Pete's Brilliant Songs
Pete Townshend and The Who had an amazing creative period from the mid-60s to the mid-70s, releasing one brilliant song or album after another. Since then (for forty years!) they've been repackaging that brilliance one way or another--tours, compilations, live albums, movies, orchestral versions.
Which brings us to Classic Quadrophenia, which showed on my local PBS station over the weekend:
An orchestral presentation of The Who’s 1973 groundbreaking album and seminal rock opera [....] Recorded with the Royal Philharmonic Orchestra in October 2014 at London’s legendary Air Studios, conducted by Robert Ziegler, and featuring popular Decca-signed British tenor Alfie Boe on vocals, with Townshend himself on electric guitar and performing cameo vocal roles along with special guest vocals from Billy Idol and Phil Daniels.
I won't review it. It's okay, I guess, but I much prefer the original album and the surprisingly good film version.
What intrigued me is how this is the classical music of the Baby Boomers. Years ago they went to rock shows where they wore jeans, smoked dope and lost their hearing. Now they wear suits, sip wine and applaud politely when the orchestra finishes a number.

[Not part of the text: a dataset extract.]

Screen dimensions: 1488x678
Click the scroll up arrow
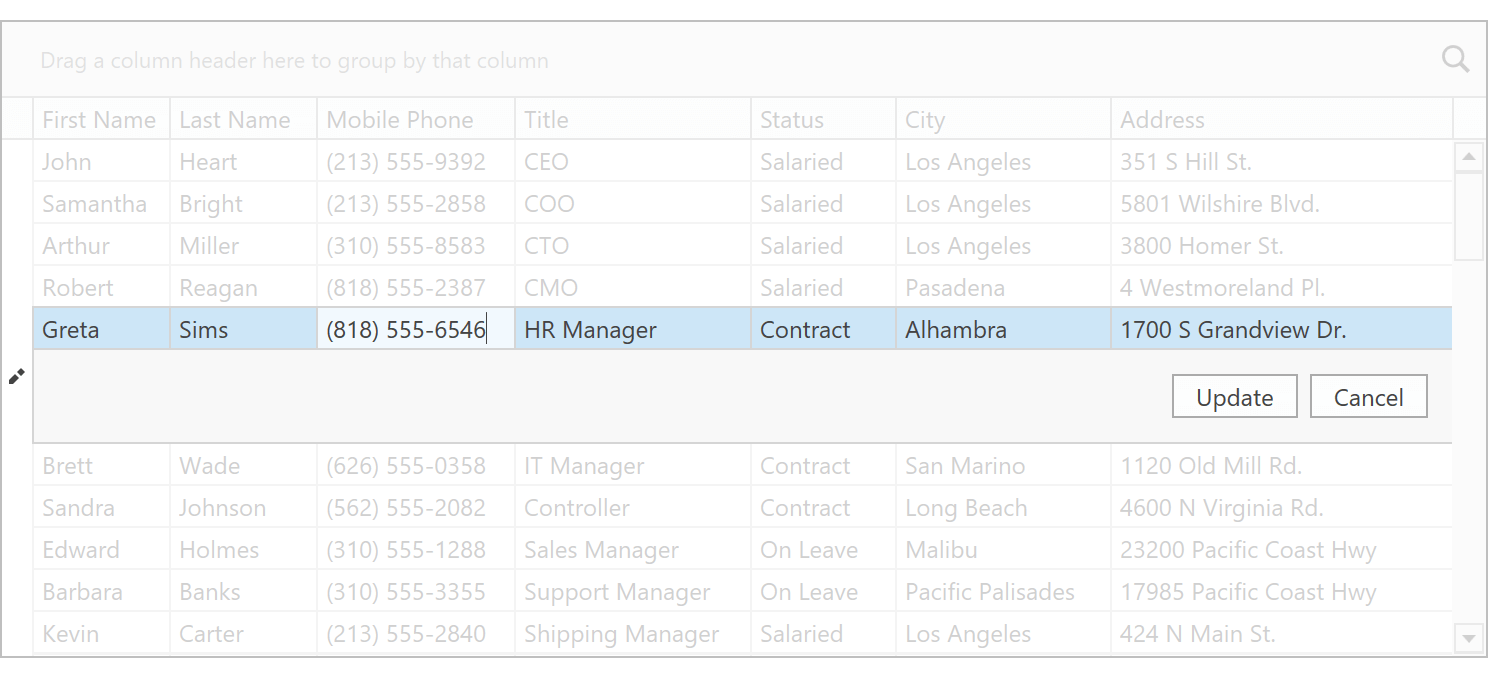1468,156
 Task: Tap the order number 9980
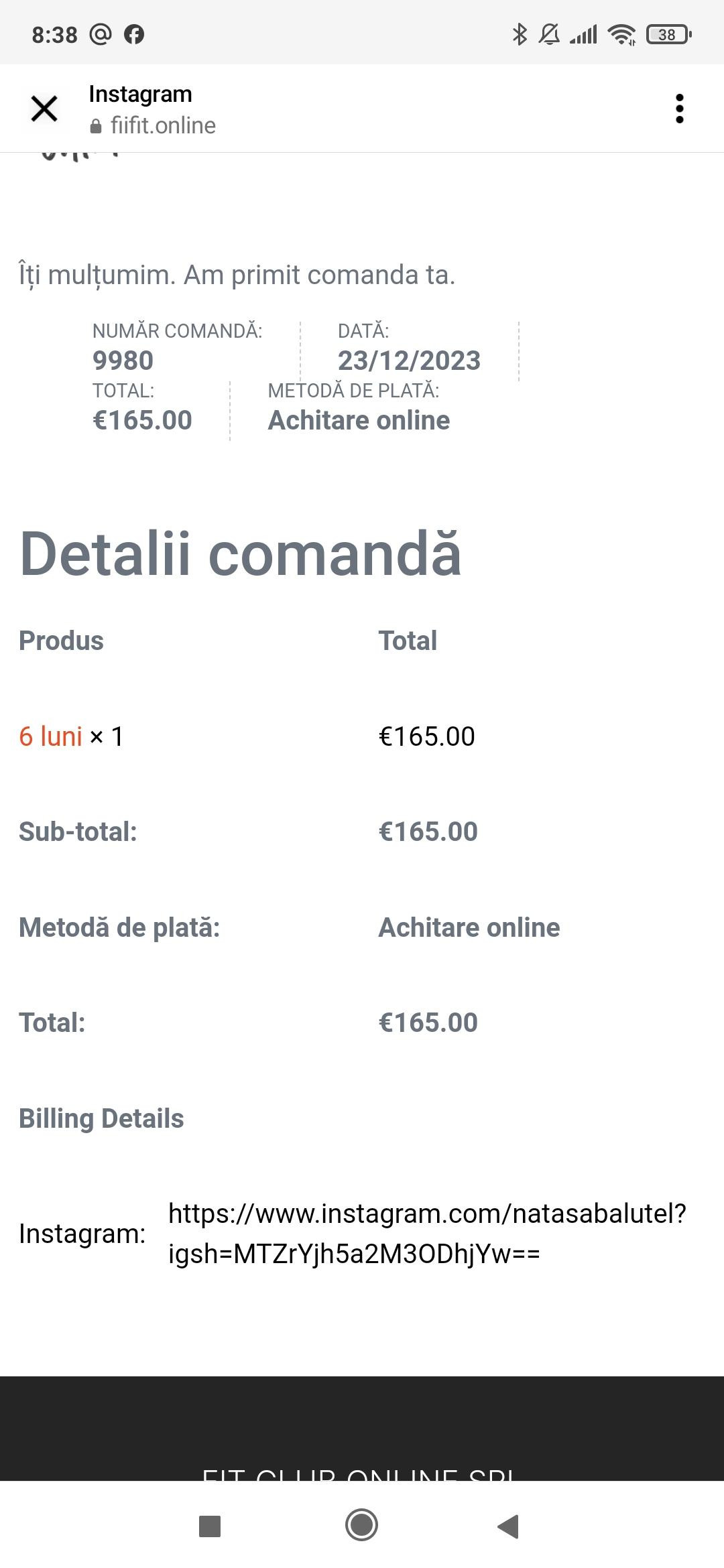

Even better, this is a major fundraising event for PBS. In fact, the breaks where they begged for cash seemed longer than the concert itself. Back in the days when public television was young, the peole behind it probably saw rock music as the enemy--commercial crap TV was forcing on youth. I hope those people are still around to see things come full circle.
And I hope the Baby Boomers don't mind when this stuff is replaced by classical hip hop concerts. Or will PBS ever go that far?